Opening Short: Paperman
Like the beginning of every Pixar film, Disney opens the movie with the animated short, Paperman. Running at about 7 minutes, the short tells a love story orchestrated by the wind, and paper. Beautifully animated in a blend of two-dimensional hand-drawn and computer generated styles, the short plays like a silent era film. Black and white but for the red lipstick of the Paperman‘s love interest, motion and music drive the story. Paperman tells the story of a serendipitous meeting of a man and woman on a windy train platform in 20th Century New York City. Paper drives the story, as the Paperman uses paper airplanes in an attempt to communicate with the woman. In the end, the paper comes to life to bring them together. The way Disney manages to fill a mere 7 minutes with such a heartwarming story is absolutely incredible! Paperman has no shortage of the charm and wonder that is the hallmark of Disney animation.

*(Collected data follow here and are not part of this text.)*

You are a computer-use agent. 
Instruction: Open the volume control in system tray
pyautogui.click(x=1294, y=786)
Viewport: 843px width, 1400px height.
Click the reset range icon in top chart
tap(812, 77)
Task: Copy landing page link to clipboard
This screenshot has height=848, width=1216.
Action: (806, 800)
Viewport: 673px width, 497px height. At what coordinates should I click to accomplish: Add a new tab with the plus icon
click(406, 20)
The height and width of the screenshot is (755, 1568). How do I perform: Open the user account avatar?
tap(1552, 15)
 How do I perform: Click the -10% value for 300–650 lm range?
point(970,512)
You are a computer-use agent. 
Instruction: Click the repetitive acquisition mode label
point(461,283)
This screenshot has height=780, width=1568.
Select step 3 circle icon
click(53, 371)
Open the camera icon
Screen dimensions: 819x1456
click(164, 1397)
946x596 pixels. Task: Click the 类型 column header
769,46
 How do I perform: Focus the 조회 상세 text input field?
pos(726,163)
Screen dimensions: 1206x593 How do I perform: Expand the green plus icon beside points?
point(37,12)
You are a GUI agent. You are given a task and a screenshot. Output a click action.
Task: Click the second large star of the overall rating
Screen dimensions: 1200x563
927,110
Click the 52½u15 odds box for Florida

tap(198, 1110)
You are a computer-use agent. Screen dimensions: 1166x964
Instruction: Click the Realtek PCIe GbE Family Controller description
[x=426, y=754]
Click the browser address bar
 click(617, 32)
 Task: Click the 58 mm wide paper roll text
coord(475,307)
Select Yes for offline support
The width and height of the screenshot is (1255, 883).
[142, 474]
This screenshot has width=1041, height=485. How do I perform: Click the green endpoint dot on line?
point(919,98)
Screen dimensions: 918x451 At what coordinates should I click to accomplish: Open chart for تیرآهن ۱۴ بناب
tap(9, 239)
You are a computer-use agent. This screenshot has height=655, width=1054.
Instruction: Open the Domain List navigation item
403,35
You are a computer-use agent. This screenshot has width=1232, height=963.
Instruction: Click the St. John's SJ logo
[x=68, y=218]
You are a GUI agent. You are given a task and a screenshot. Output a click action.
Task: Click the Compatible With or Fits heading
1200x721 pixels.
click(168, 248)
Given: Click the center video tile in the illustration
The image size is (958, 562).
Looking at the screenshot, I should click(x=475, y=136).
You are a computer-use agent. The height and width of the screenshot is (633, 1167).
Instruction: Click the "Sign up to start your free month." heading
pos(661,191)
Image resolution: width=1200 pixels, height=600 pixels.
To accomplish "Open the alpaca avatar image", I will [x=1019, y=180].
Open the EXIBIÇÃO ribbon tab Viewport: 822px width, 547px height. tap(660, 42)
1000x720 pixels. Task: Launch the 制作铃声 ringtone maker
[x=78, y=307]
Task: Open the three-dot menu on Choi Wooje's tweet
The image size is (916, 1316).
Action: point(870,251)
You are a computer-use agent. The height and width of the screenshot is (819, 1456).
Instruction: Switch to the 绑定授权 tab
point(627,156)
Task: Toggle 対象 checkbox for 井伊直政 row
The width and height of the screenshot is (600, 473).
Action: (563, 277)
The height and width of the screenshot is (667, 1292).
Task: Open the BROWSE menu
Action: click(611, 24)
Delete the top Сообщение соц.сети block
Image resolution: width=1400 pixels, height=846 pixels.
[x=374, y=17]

Wreck-It Ralph is your typical video game villain featured in “Fix-It Felix, Jr.” Somewhat reminiscent of Nintendo‘s classic, Donkey Kong, Ralph spends his days destroying the “Niceland” penthouse, until the hero of the game, Fix-It Felix Jr., comes along to fix his destruction. When the player is victorious in fixing the broken penthouse, Niceland residents throw Ralph off of the roof and into the mud, awarding Felix with a gold medal. Ralph wants a piece of the pie, literally, as the penthouse residents celebrate the game’s 30th anniversary without inviting him.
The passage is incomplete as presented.